No Cibai de Porto Alegre, uma equipe multidisciplinar lida com a recepção de migrantes. Um dos maiores desafios é ajudá-los a encontrar trabalho adequado de acordo com suas habilidades. (Giovanni Culmone / GSF)

“Nesses casos, estaríamos fazendo mais mal do que bem, porque são migrantes que já vêm em uma condição emocionalmente frágil e têm de lidar com uma tarefa operacional com a qual não estão acostumados. Talvez para um engenheiro não possamos encontrar um emprego de engenharia, mas sim um emprego em uma área de manutenção, mais próxima da realidade dele”, explica a assistente social. 

Enquanto uma nova norma simplifica a autorização de residência para aqueles que iniciam um processo de treinamento profissional, um enorme Centro de Internação para estrangeiros …

Mas esse não foi o caso da advogada venezuelana Carmen Estela Liscano, pois o Cibai lhe propôs um trabalho adequado para ela. Em 2021, a empresa multinacional de elevadores TKE estava procurando uma pessoa que pudesse avaliar contratos com seus clientes e fornecedores em toda a América Latina e, consequentemente, que tivesse habilidades jurídicas e falasse espanhol perfeitamente. No processo de seleção, a TKE entrou em contato com a Cibai, que enviou o currículo de Carmen Estela. Em poucos dias, ela foi contratada e, de acordo com seus superiores, sua contribuição no trabalho é formidável. E não foi apenas ela que se beneficiou, mas toda a sua família.
“Aqui no Brasil, a vida mudou definitivamente para mim, minhas filhas e meu marido. Deus e a vida nos deram uma nova oportunidade, pela qual serei eternamente grata. Tudo o que posso dizer é que tem sido positivo, enriquecedor. Isso nos ajudou como família, a migração nos uniu muito mais e nos ajudou a nos fortalecermos”, afirma Carmen Estela.

O acordo de cooperação entre a Cibai e o TKE fez com que a advogada venezuelana Carmen Estela Liscano (de amarelo) conseguisse um excelente emprego como consultora jurídica para a América Latina. (Giovanni Culmone / GSF)

Opção preferencial pelas mulheres
Também a megalópole de São Paulo é um destino frequente para quem vem se estabelecer no Brasil.
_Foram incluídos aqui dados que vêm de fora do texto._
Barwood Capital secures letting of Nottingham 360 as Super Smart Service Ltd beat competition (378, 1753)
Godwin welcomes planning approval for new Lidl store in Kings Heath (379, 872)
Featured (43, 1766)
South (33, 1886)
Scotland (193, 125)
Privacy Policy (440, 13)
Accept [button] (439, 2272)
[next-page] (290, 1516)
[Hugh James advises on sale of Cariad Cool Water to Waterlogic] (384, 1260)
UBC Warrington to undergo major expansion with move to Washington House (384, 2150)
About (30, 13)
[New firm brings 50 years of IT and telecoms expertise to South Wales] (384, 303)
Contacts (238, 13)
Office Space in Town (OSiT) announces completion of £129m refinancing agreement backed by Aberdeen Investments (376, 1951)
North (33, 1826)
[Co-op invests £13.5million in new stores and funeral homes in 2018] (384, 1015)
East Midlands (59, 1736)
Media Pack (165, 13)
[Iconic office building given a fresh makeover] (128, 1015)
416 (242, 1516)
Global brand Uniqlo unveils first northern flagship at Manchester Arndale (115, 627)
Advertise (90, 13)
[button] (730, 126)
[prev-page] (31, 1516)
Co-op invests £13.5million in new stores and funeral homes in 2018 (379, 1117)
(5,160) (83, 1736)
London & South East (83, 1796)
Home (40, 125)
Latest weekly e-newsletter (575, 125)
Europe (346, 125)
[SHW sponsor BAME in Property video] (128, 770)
No bairro do Brás, funciona o Centro de Integração do Migrante (CIM), dirigido pelas Irmãs Missionárias Servas do Espírito Santo, que se dedica, sobretudo, à promoção da mulher. A irmã Janice Santos de Santana conta que eles acolhem muitas mães solteiras, bem como outras que sofrem violência e exploração no trabalho, no qual algumas trabalham em turnos de até doze horas. Os filhos delas são atendidos no período da tarde pela creche do CIM.

Irmã Janice Santos de Santana cuida dos filhos de mulheres migrantes em uma creche enquanto elas enfrentam longos turnos de trabalho. (Giovanni Culmone / GSF)

Nessa instituição, além de ajudá-las a regularizar as suas permissões de residência, são oferecidos cursos de língua portuguesa e vários treinamentos profissionais. O mais difícil, porém, é lidar com a profunda saudade que as mulheres que viajam sozinhas e separadas de suas famílias sentem. Foi o que aconteceu com Crismarys Carrizales, que deixou o marido e os dois filhos mais velhos na Venezuela e veio para o Brasil apenas com sua filha mais nova. Eles vivem separados há um ano e o único contato que têm é por meio de chamadas de vídeo.
“Tento manter uma comunicação constante com eles para que não pensem que os abandonei, mas que estou trabalhando para que tenham um bom futuro e possam viver aqui comigo”, explica Crismarys, que está economizando o máximo possível para enviar as passagens para a Venezuela para que a família consiga se reencontrar.

Crismarys Carrizales (à esquerda) deixou o marido e dois filhos mais velhos na Venezuela e veio para o Brasil com a filha mais nova. Ela fez enormes sacrifícios para construir um futuro melhor para sua família. (Giovanni Culmone / GSF)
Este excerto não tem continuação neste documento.